Tip 2: Make sure your content is structured well
- Avoid huge paragraphs
- Use Subheadings, Paragraphs, Lists, Quotes where applicable
Tip 3: One Page per Topic
- Avoid spreading content that belongs together over multiple pages
- Create main topic pages with summaries and the most important information
- Branch down into detail pages for very specific information.
Tip 4: Use Semantic Markup
- Use main / article tag for the main content block
- Use nav tags for navigation
- Use header / footer tags
Note: Using Json Schema can make sense for structured information (product info / author etc) but it is under debate if AI Search engines actually process this data or just ignore it altogether.
Tip 5. Add a Summary at the beginning of Articles
- Summaries help users decide if this text is worth reading
- Often, a question can be answered already from the summary making processing for AI Search easier
Tip 6. Add a Q&A Section on longer articles
- Q&A Help users reiterate over the content
- Q&A convert into chunks nicely which helps LLMs
Q&A sections are a fantastic data source for any AI-based search because they usually precisely answer a specific question and can usually be processed as a single chunk.
Tip 7. Ensure Images have Captions and Alt-Text
- An image without caption or alt-text is invisible to LLMs.
- Although LLMs could read text in images, it is very likely that they don't because of the time and cost involved.
Tip 8. Include Transcripts for videos
To make video content visible to LLMs, add a transcript
Tip 9: Web Content is King
PDF and other documents are hard to process for any search engine and are also difficult to handle for accessibility tools like screen readers.
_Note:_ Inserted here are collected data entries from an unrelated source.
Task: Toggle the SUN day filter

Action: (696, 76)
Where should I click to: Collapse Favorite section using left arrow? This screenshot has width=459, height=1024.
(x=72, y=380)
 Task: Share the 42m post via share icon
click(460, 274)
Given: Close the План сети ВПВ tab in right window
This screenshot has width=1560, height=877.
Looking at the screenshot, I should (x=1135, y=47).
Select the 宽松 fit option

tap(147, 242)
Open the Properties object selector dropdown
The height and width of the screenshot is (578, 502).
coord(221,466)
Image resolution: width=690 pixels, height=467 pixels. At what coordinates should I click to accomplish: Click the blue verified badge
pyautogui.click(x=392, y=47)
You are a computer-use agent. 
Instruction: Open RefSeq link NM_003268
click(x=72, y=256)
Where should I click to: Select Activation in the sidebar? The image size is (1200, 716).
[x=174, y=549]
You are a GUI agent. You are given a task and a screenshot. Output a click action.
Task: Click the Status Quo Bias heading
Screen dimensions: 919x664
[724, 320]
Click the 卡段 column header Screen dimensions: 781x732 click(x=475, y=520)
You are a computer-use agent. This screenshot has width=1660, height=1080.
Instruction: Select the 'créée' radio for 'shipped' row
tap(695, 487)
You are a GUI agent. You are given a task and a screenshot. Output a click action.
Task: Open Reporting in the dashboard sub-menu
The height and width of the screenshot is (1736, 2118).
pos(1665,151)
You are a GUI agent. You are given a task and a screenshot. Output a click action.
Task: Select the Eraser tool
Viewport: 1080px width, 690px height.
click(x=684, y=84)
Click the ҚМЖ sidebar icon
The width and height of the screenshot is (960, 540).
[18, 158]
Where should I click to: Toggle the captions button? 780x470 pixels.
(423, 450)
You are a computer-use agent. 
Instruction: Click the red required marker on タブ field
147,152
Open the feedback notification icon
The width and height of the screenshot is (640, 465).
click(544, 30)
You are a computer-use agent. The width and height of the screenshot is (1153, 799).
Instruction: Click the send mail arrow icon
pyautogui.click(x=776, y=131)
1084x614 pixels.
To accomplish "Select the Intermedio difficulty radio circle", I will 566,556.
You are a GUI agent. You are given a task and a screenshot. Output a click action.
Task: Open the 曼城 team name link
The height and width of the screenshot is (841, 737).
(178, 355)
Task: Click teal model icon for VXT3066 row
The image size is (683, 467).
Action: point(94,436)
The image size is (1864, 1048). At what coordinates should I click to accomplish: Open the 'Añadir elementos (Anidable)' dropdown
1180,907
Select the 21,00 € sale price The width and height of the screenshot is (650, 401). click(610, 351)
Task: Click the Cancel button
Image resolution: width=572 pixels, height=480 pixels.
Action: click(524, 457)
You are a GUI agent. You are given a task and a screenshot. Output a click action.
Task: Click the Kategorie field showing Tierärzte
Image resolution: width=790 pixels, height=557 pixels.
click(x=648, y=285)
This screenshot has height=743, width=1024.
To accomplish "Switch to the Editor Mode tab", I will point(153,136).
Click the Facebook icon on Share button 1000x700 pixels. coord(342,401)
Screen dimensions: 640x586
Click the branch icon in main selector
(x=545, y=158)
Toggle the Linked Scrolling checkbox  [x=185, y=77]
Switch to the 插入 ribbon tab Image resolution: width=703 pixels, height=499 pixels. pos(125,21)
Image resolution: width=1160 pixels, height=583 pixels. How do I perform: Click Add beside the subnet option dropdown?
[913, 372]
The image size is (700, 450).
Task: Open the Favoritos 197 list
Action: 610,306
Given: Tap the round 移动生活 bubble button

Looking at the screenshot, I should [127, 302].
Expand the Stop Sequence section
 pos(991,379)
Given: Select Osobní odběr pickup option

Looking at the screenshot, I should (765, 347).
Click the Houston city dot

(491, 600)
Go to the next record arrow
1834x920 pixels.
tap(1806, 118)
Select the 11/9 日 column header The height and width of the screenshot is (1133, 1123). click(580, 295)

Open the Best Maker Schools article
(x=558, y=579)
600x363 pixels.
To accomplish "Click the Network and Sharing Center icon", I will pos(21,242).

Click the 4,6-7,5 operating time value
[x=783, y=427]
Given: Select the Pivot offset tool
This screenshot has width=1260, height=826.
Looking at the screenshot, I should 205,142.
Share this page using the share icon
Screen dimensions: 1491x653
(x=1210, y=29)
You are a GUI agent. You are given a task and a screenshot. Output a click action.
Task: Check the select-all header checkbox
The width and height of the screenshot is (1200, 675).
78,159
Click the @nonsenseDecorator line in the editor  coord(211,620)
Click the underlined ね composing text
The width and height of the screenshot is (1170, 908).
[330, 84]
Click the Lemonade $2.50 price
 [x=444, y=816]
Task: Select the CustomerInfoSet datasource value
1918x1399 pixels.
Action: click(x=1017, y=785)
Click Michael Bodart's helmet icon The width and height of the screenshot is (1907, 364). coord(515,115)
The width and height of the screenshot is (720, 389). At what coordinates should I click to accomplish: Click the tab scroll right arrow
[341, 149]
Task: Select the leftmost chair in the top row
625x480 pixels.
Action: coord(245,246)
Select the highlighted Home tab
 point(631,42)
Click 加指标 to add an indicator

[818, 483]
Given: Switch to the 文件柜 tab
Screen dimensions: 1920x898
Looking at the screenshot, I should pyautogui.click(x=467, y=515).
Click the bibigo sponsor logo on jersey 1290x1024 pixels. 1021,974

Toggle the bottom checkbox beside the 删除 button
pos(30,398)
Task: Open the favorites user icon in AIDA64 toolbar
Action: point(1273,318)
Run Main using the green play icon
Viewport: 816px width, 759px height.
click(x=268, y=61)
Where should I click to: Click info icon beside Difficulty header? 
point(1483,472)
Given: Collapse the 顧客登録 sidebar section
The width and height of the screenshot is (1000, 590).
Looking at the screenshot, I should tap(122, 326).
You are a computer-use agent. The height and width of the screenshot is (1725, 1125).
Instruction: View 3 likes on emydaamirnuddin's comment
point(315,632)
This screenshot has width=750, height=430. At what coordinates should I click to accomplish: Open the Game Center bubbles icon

PDF downloads can make sense as an additional source of information i.e. for printing out but the main information should be available as web content on your website.
How to control what parts of my content AI Search engines are allowed to process?
robots.txt
- Specifically control which crawlers are allowed to see specific parts of your site
- Used by OpenAI. See their documentation on this.
sitemap.xml
- Tells crawlers which pages are available on your site
- Ensure the sitemap is always up to date
- Ensure no broken links or irrelevant content is included here
LLMs.txt
This is a proposed standard. The file should act as a guide for LLM-powered search engines to what your site is about and what content is important. Currently (Oct 2025) none of the major AI search providers read this file and it is unclear if they ever will. Our tests show that the file is currently only read by a small number of specialized bots.
There is no harm in setting up a good LLMs.txt but the content needs to be crafted carefully and regularly maintained as your site evolves.